→ **TASK BRIEF**
Copy the records below without altering a single word.

━━━━━ INPUT MATERIAL

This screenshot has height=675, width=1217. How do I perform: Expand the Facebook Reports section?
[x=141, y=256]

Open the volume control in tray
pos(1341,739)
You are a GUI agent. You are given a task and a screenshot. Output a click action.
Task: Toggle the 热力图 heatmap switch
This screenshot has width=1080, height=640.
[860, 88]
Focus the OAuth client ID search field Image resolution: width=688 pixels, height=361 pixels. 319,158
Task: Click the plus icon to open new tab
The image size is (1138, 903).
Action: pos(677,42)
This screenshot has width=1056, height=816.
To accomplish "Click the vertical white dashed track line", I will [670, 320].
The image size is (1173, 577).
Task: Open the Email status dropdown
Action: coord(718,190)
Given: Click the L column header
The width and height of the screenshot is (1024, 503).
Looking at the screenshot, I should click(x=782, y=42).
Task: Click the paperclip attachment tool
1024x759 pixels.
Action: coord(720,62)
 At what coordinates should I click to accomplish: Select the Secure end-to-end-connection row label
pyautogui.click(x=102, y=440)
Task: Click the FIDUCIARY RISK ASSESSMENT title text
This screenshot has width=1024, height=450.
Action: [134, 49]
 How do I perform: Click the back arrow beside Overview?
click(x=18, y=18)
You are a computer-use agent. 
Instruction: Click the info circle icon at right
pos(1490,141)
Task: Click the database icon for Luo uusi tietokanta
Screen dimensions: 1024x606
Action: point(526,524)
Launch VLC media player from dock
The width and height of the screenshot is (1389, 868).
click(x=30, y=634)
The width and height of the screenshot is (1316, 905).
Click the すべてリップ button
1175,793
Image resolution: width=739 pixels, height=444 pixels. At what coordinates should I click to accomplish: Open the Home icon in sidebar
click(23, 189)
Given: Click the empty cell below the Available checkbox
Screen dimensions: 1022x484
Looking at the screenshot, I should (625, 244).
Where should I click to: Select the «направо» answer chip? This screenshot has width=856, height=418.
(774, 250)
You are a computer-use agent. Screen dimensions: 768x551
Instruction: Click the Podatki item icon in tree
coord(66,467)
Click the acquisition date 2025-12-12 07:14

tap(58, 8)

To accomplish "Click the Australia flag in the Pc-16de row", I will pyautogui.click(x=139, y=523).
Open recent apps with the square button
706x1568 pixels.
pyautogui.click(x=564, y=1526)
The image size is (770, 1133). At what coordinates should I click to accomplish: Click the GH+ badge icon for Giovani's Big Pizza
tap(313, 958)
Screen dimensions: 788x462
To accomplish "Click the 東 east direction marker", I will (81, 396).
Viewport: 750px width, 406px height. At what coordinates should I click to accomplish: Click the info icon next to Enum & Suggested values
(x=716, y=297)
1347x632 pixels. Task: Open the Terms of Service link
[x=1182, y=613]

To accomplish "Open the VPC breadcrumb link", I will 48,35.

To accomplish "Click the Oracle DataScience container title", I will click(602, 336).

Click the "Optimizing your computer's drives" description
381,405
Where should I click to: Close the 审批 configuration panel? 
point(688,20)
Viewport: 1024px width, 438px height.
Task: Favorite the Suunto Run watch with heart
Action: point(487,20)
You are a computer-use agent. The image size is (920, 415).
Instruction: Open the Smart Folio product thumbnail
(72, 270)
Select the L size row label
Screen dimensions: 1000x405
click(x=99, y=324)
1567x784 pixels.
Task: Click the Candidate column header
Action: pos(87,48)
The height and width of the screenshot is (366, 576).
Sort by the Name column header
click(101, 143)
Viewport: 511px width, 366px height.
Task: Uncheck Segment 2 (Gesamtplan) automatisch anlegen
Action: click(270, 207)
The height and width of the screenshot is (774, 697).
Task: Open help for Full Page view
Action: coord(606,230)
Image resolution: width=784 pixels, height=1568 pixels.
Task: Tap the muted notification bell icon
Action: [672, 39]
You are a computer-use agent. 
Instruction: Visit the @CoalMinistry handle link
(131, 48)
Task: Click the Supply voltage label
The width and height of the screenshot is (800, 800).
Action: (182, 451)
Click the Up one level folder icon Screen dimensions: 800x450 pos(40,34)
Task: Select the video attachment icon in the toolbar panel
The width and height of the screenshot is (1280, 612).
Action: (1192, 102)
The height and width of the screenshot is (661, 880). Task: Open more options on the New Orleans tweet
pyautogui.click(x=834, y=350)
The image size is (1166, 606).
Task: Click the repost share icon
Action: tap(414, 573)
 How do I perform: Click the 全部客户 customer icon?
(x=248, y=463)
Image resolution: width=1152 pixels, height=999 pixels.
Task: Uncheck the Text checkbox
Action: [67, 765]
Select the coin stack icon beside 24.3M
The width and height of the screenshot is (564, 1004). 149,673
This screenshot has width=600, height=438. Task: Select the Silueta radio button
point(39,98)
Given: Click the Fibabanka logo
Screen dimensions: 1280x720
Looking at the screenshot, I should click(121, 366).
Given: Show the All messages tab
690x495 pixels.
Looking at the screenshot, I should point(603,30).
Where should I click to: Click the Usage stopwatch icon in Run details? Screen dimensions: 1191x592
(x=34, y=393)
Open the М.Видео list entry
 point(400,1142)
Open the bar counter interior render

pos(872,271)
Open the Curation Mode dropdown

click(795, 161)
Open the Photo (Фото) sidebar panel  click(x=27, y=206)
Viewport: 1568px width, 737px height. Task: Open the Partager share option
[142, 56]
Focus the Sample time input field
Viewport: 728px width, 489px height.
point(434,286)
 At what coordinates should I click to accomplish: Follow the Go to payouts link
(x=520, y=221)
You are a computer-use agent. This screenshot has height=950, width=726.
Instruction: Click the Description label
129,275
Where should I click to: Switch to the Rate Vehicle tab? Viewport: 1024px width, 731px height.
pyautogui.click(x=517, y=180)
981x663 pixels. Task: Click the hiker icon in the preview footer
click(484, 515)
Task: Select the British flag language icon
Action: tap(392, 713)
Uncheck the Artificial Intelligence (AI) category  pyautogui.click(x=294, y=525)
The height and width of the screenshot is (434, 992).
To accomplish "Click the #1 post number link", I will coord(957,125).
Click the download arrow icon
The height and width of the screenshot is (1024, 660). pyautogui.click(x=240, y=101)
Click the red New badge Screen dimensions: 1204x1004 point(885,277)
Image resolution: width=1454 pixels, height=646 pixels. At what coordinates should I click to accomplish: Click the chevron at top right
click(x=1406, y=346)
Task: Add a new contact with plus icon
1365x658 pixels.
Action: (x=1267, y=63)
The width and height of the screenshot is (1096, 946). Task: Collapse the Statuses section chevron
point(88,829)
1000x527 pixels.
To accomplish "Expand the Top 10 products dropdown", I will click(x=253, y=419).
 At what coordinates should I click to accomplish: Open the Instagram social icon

━━━━━━━━━━

→ **ANSWER AREA**
This screenshot has height=675, width=1217. How do I perform: Expand the Facebook Reports section?
[x=141, y=256]

Open the volume control in tray
pos(1341,739)
You are a GUI agent. You are given a task and a screenshot. Output a click action.
Task: Toggle the 热力图 heatmap switch
This screenshot has width=1080, height=640.
[860, 88]
Focus the OAuth client ID search field Image resolution: width=688 pixels, height=361 pixels. 319,158
Task: Click the plus icon to open new tab
The image size is (1138, 903).
Action: pos(677,42)
This screenshot has width=1056, height=816.
To accomplish "Click the vertical white dashed track line", I will [670, 320].
The image size is (1173, 577).
Task: Open the Email status dropdown
Action: coord(718,190)
Given: Click the L column header
The width and height of the screenshot is (1024, 503).
Looking at the screenshot, I should click(x=782, y=42).
Task: Click the paperclip attachment tool
1024x759 pixels.
Action: coord(720,62)
 At what coordinates should I click to accomplish: Select the Secure end-to-end-connection row label
pyautogui.click(x=102, y=440)
Task: Click the FIDUCIARY RISK ASSESSMENT title text
This screenshot has width=1024, height=450.
Action: [134, 49]
 How do I perform: Click the back arrow beside Overview?
click(x=18, y=18)
You are a computer-use agent. 
Instruction: Click the info circle icon at right
pos(1490,141)
Task: Click the database icon for Luo uusi tietokanta
Screen dimensions: 1024x606
Action: point(526,524)
Launch VLC media player from dock
The width and height of the screenshot is (1389, 868).
click(x=30, y=634)
The width and height of the screenshot is (1316, 905).
Click the すべてリップ button
1175,793
Image resolution: width=739 pixels, height=444 pixels. At what coordinates should I click to accomplish: Open the Home icon in sidebar
click(23, 189)
Given: Click the empty cell below the Available checkbox
Screen dimensions: 1022x484
Looking at the screenshot, I should (625, 244).
Where should I click to: Select the «направо» answer chip? This screenshot has width=856, height=418.
(774, 250)
You are a computer-use agent. Screen dimensions: 768x551
Instruction: Click the Podatki item icon in tree
coord(66,467)
Click the acquisition date 2025-12-12 07:14

tap(58, 8)

To accomplish "Click the Australia flag in the Pc-16de row", I will pyautogui.click(x=139, y=523).
Open recent apps with the square button
706x1568 pixels.
pyautogui.click(x=564, y=1526)
The image size is (770, 1133). At what coordinates should I click to accomplish: Click the GH+ badge icon for Giovani's Big Pizza
tap(313, 958)
Screen dimensions: 788x462
To accomplish "Click the 東 east direction marker", I will (81, 396).
Viewport: 750px width, 406px height. At what coordinates should I click to accomplish: Click the info icon next to Enum & Suggested values
(x=716, y=297)
1347x632 pixels. Task: Open the Terms of Service link
[x=1182, y=613]

To accomplish "Open the VPC breadcrumb link", I will 48,35.

To accomplish "Click the Oracle DataScience container title", I will click(602, 336).

Click the "Optimizing your computer's drives" description
381,405
Where should I click to: Close the 审批 configuration panel? 
point(688,20)
Viewport: 1024px width, 438px height.
Task: Favorite the Suunto Run watch with heart
Action: point(487,20)
You are a computer-use agent. The image size is (920, 415).
Instruction: Open the Smart Folio product thumbnail
(72, 270)
Select the L size row label
Screen dimensions: 1000x405
click(x=99, y=324)
1567x784 pixels.
Task: Click the Candidate column header
Action: pos(87,48)
The height and width of the screenshot is (366, 576).
Sort by the Name column header
click(101, 143)
Viewport: 511px width, 366px height.
Task: Uncheck Segment 2 (Gesamtplan) automatisch anlegen
Action: click(270, 207)
The height and width of the screenshot is (774, 697).
Task: Open help for Full Page view
Action: coord(606,230)
Image resolution: width=784 pixels, height=1568 pixels.
Task: Tap the muted notification bell icon
Action: [672, 39]
You are a computer-use agent. 
Instruction: Visit the @CoalMinistry handle link
(131, 48)
Task: Click the Supply voltage label
The width and height of the screenshot is (800, 800).
Action: (182, 451)
Click the Up one level folder icon Screen dimensions: 800x450 pos(40,34)
Task: Select the video attachment icon in the toolbar panel
The width and height of the screenshot is (1280, 612).
Action: (1192, 102)
The height and width of the screenshot is (661, 880). Task: Open more options on the New Orleans tweet
pyautogui.click(x=834, y=350)
The image size is (1166, 606).
Task: Click the repost share icon
Action: tap(414, 573)
 How do I perform: Click the 全部客户 customer icon?
(x=248, y=463)
Image resolution: width=1152 pixels, height=999 pixels.
Task: Uncheck the Text checkbox
Action: [67, 765]
Select the coin stack icon beside 24.3M
The width and height of the screenshot is (564, 1004). 149,673
This screenshot has width=600, height=438. Task: Select the Silueta radio button
point(39,98)
Given: Click the Fibabanka logo
Screen dimensions: 1280x720
Looking at the screenshot, I should click(121, 366).
Given: Show the All messages tab
690x495 pixels.
Looking at the screenshot, I should point(603,30).
Where should I click to: Click the Usage stopwatch icon in Run details? Screen dimensions: 1191x592
(x=34, y=393)
Open the М.Видео list entry
 point(400,1142)
Open the bar counter interior render

pos(872,271)
Open the Curation Mode dropdown

click(795, 161)
Open the Photo (Фото) sidebar panel  click(x=27, y=206)
Viewport: 1568px width, 737px height. Task: Open the Partager share option
[142, 56]
Focus the Sample time input field
Viewport: 728px width, 489px height.
point(434,286)
 At what coordinates should I click to accomplish: Follow the Go to payouts link
(x=520, y=221)
You are a computer-use agent. This screenshot has height=950, width=726.
Instruction: Click the Description label
129,275
Where should I click to: Switch to the Rate Vehicle tab? Viewport: 1024px width, 731px height.
pyautogui.click(x=517, y=180)
981x663 pixels. Task: Click the hiker icon in the preview footer
click(484, 515)
Task: Select the British flag language icon
Action: tap(392, 713)
Uncheck the Artificial Intelligence (AI) category  pyautogui.click(x=294, y=525)
The height and width of the screenshot is (434, 992).
To accomplish "Click the #1 post number link", I will coord(957,125).
Click the download arrow icon
The height and width of the screenshot is (1024, 660). pyautogui.click(x=240, y=101)
Click the red New badge Screen dimensions: 1204x1004 point(885,277)
Image resolution: width=1454 pixels, height=646 pixels. At what coordinates should I click to accomplish: Click the chevron at top right
click(x=1406, y=346)
Task: Add a new contact with plus icon
1365x658 pixels.
Action: (x=1267, y=63)
The width and height of the screenshot is (1096, 946). Task: Collapse the Statuses section chevron
point(88,829)
1000x527 pixels.
To accomplish "Expand the Top 10 products dropdown", I will click(x=253, y=419).
 At what coordinates should I click to accomplish: Open the Instagram social icon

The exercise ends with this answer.